• Alıntı Metin

....

İKİ MUSLUK

İKİ MUSLUK

Bu kelimeler rahmetli Necip Fazıl KISAKÜREK’E aittir. İlk olarak devletin zirvesi üstadın ödüllerini verdi. Ödül verme merasimini televizyondan seyrettim duygulanmamak elde değildi. Sayın ERDOĞABN’IN törende açılış konuşması beni çok gerilere götürdü. 1975 yılıydı Diyarbakır İmam-Hatip Lisesi öğrencisiydik. Sağ sol var gücü ile gençliği iki musluktan birine çekmeye çalışıyordu. Musluklar iki taneydi birinden kir, birinden Nur akıyordu bizim gençliğimiz Nurun aktığı musluktan çoktan beslenmeye devam ediyordu. Rahmetli Necip Fazıl bu havada Diyarbakır’a geldi demir otelde gençliği eğitiyordu. Anlatmakla bitiremem. Batıl davada kalem oynatırken, nasıl popüler olduğunu, batıl davayı bıraktıktan sonra kalemlerin nasıl aleyhine döndüğünü, dünyayı kendisine nasıl dar ettiklerini anlatıyordu. Üstat. Bir neslin inşası için büyük ustaydı Necip FAZIL, Geride sağlam bir nesil bıraktı savunduğu davası çileliydi, iki musluktan bahsederken birinden nur birinden kir akar derdi. Kir musluğu gençliği bozuyordu, bugünde gençliği bozduğu gibi.

....

• Sağlanan Veriler
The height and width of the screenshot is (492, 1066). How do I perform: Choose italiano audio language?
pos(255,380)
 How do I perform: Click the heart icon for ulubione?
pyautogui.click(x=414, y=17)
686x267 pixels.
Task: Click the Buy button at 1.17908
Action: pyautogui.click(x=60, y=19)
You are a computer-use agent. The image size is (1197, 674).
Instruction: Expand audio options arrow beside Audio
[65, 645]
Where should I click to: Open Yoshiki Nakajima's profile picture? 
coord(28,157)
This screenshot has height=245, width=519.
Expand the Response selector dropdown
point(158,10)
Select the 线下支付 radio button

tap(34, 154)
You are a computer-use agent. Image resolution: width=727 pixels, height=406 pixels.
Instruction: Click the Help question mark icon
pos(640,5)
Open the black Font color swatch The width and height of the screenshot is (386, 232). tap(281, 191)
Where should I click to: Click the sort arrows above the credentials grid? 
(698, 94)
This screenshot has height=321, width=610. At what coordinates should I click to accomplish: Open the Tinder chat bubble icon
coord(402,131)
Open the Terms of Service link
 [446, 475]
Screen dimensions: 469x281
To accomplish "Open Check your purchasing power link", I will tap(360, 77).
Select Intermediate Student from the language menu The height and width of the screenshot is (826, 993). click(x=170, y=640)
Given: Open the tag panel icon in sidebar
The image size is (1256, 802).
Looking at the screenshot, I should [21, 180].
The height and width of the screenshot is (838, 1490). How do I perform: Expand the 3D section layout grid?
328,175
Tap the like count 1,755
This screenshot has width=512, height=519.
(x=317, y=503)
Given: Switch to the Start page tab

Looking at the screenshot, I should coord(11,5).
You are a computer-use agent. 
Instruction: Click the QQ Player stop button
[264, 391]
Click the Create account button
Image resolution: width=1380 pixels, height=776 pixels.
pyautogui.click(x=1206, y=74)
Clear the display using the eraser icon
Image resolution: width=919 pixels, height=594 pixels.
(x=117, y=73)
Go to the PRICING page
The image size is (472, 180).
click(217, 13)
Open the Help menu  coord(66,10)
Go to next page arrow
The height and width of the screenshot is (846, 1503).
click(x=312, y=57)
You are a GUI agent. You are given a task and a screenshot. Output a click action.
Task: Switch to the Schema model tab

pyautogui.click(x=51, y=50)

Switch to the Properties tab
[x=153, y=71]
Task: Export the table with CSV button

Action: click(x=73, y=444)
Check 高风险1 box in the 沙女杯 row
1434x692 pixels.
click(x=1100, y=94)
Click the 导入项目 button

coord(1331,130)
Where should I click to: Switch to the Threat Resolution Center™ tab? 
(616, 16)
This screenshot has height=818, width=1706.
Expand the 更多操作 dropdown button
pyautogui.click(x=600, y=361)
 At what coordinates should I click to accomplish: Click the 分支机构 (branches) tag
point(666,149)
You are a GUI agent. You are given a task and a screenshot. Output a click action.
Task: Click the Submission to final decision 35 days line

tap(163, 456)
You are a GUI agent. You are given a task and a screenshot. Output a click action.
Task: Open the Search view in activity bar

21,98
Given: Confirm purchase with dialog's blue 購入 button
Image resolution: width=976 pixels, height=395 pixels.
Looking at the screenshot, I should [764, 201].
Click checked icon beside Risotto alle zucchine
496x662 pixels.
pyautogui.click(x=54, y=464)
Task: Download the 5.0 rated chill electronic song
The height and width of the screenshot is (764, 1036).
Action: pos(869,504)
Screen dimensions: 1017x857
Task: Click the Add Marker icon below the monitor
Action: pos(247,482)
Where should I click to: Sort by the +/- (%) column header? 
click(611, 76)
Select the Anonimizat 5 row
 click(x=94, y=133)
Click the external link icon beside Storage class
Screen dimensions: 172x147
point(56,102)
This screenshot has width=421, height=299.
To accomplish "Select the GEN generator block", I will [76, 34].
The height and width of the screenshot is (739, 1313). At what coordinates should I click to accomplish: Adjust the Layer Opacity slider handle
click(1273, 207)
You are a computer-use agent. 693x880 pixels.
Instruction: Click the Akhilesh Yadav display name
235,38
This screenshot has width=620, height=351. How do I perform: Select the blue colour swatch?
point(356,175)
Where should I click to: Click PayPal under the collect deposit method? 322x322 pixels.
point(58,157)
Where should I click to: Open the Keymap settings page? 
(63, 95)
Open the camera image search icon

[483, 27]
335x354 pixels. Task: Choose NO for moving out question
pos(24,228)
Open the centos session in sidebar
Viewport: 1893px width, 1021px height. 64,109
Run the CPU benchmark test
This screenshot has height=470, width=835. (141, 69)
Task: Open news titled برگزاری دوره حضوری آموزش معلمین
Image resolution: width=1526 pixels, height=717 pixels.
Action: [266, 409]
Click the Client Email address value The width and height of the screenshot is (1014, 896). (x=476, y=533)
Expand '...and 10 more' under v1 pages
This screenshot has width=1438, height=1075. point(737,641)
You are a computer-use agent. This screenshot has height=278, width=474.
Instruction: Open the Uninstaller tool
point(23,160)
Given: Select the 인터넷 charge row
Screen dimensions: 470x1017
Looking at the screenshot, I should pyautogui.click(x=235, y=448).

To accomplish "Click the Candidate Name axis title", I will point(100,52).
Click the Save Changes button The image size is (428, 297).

....

• Göreviniz
Alıntı metne göre yazar 1975 yılında hangi okulun öğrencisiydi? Liste bu çalışmada herhangi bir rol oynamamaktadır.

• Alıştırma Çıktısı
Diyarbakır İmam-Hatip Lisesi.